Excerpts of the novel are going to appear on a couple of literary websites, and I’m also doing web interviews like this one and trying to make connections with the online travel community, because I think there’s a natural audience for my book there. And of course I’m trying to talk myself up as often and as creatively as I can, without becoming obnoxious. It’s hard for me, sometimes, but I do notice a correlation between how much I talk — or Facebook or Twitter — about the book and how many hits I get on my blog.
What have you learned through this process that you wished you knew when you started?
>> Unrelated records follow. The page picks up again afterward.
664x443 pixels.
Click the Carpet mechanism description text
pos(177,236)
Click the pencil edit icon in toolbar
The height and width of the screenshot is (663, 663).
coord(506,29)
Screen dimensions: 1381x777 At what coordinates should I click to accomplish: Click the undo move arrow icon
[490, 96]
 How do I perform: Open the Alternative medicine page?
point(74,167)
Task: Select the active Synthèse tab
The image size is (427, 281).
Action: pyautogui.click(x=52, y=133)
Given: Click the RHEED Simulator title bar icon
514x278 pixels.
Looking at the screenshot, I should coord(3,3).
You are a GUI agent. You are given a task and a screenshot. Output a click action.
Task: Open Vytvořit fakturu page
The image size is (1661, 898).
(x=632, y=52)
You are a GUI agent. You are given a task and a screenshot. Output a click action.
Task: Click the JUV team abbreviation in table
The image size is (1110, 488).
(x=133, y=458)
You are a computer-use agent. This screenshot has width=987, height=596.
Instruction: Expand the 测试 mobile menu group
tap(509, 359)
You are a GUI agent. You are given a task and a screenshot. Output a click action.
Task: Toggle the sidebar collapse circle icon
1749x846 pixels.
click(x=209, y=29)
Mostly, I wish that I had started some of what I’m doing now earlier, like blogging and participating in online literary and writing communities. Also, I wish I had been less easily defeated while trudging through the desert of rejection. That coincided with a time in my life when I was adjusting to motherhood and had increasing work pressures, and I sort of dropped out of my writing community and tried to ignore the growing Chicago lit scene, seeing it mostly as a painful reminder of what I wasn’t able to do. But I was no less a writer then than I am now, and community is of vital importance to writers, both for getting published and for enjoying and improving our craft. I think your website is a great facilitator of that.
Thanks, Zoe! If anyone wants to leave additional questions in the comments, Zoe has agreed to answer them.